List of parameters to customize:

* `no_of_decimal_places` (default: 2) - generate the grid by rounding the number to the given number of decimal places

### Stochastic Grid search

Added in version `0.1.2`. This algorithm works similarly like the above-mentioned 'Grid search' method, with the difference, that

every single point generated by the grid is evaluated only partially (which can be controlled by the `stoch_ratio` parameter)

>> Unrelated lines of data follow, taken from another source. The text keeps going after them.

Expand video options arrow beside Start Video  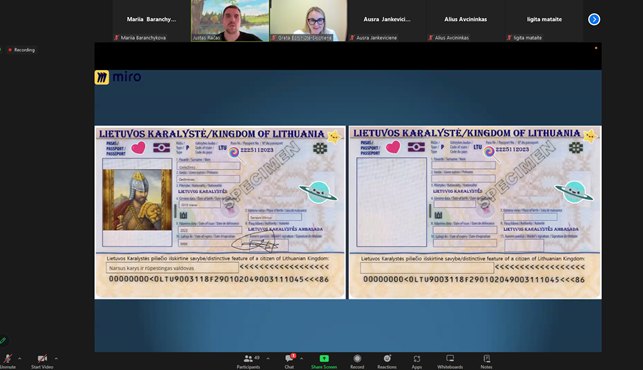coord(56,358)
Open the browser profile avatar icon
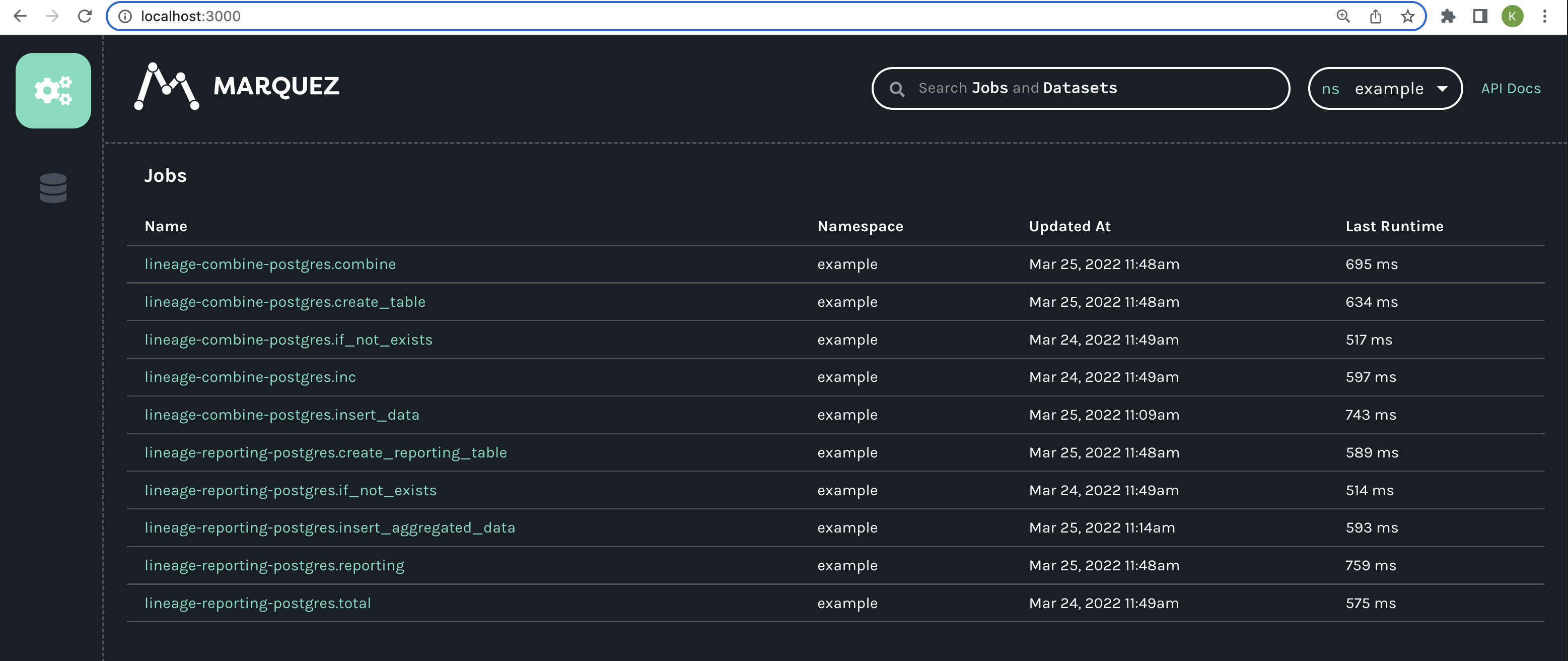This screenshot has height=661, width=1568. coord(1513,17)
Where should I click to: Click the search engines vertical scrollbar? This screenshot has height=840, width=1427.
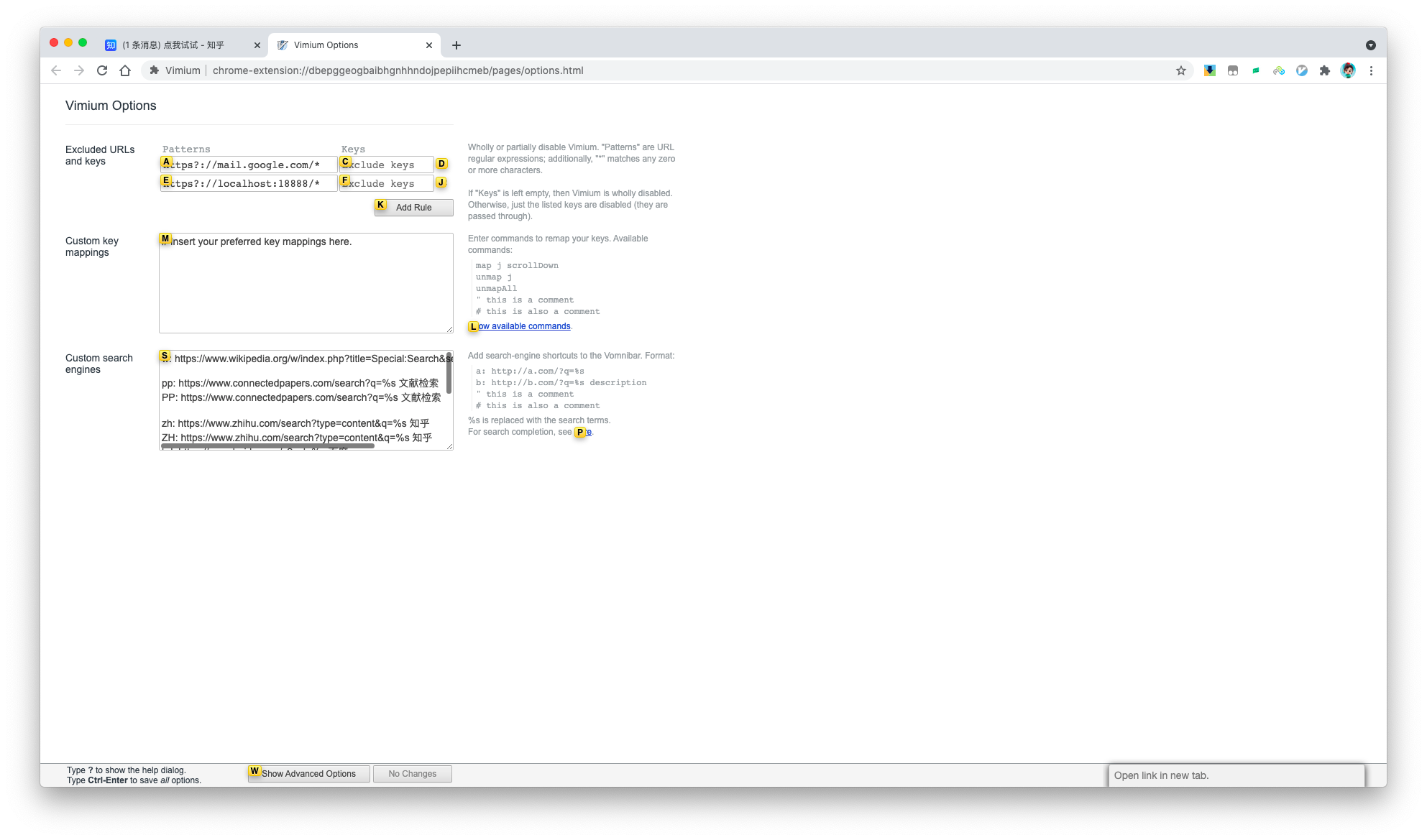coord(449,374)
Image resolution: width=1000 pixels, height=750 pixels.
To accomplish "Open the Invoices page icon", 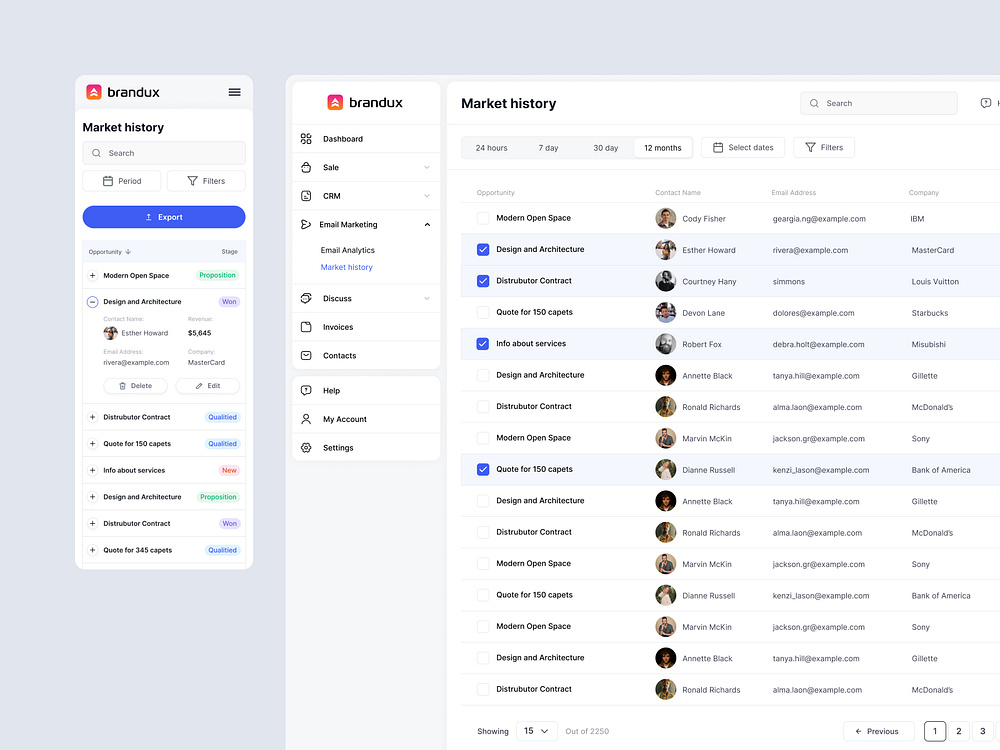I will (x=306, y=327).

List of parameters to customize:

* `no_of_decimal_places` (default: 2) - generate the grid by rounding the number to the given number of decimal places

* `stoch_ratio` (default: 0.05) - percentage of data to evaluate fit of a candidate number in the grid

* `reshuffle` (default: False) - set whether the random projection should be calculated every step, or not

## How to setup?

The process is rather straightforward, you just need to just whether to install 

from the sources (latest revision), or from the PyPI repository (stable release).

### Requirements

Tested with Python `3.7+`, on a standard Unix environment

### Installation

Installation from source:

```

pip install git+https://github.com/oskar-j/thresher.git

```

Stable release using the `pip` tool:

```

pip install thresher-py

```

## Custom parameters

It's possible to provide additional parameters in the `Thresher` constructor. 

```python

Thresher(algorithm='auto',

         allow_parallel=True,

         verbose=False, 

         progress_bar=False,

         labels=(0,1))

```

Here is a description of what does every particular parameter do:

* **algorithm** (default value: `'auto'`) - allows to manually choose the algorithm from the list of available algorithms.

Same effect can be achieved with running the method called `set_algorithm(algorithm_name)` on the `Thresher` instance. 

The default value is 'auto', which means that the tool uses an oracle mechanism to manually choose a proper algorithm.

* **allow_parallel** (default value: `True`) - enables/disabled multiprocessing for algorithms

* **verbose** (default value: `False`) - enables verbosity

* **progress_bar** (default value: `False`) - shows a progress bar in the terminal (if supported by the algorithm)

* **labels** - necessary if your labels are different from `(-1, 1)` - first item from the tuple/list is a negative label, 

and the second item is a positive label

### Control parameters for the algorithms

Some of the above-mentioned algorithms allow to change their parameters. 

They should be provided in a dictionary, inside the `algorithm_params` parameter. 

If no such customs parameters are provided, default values apply.

Examples:

```python

t = thresher.Thresher(algorithm_params={'n_jobs': 3})

```

```python

t = thresher.Thresher(algorithm_params={'no_of_decimal_places': 3,

                                        'stoch_ratio': 0.10})

```

## Sample usage

```python

import thresher

t = thresher.Thresher()

print('Currently supported algorithms:')

print(t.get_supported_algorithms())

cases = [0.1, 0.3, 0.4, 0.7]

actual_labels = [-1, -1, 1, 1]

print(f'Optimization result: {t.optimize_threshold(cases, actual_labels)}')

```

See the [examples](https://github.com/oskar-j/thresher/tree/main/examples) directory for more sample code.

## Performance tests

A very basic performance test (with 10 repeats, on a real-world [anonymized data](https://github.com/oskar-j/thresher/blob/main/examples/performance_test/milion_samples.7z) consisting of `10^6` rows) can be found in the Notebook [located here](https://github.com/oskar-j/thresher/blob/main/examples/performance_test/TresherPerformanceTest.ipynb).

Similar experiment, but with more iterations, was conducted in the file [TresherPerformanceTestExtended.ipynb](https://github.com/oskar-j/thresher/blob/main/examples/performance_test/TresherPerformanceTestExtended.ipynb) to test the oracle.

## Future work

* adding more algorithms,

* publishing on conda,

* more heavy test loads,

* python docs,

* CI/CD pipeline for automated tests.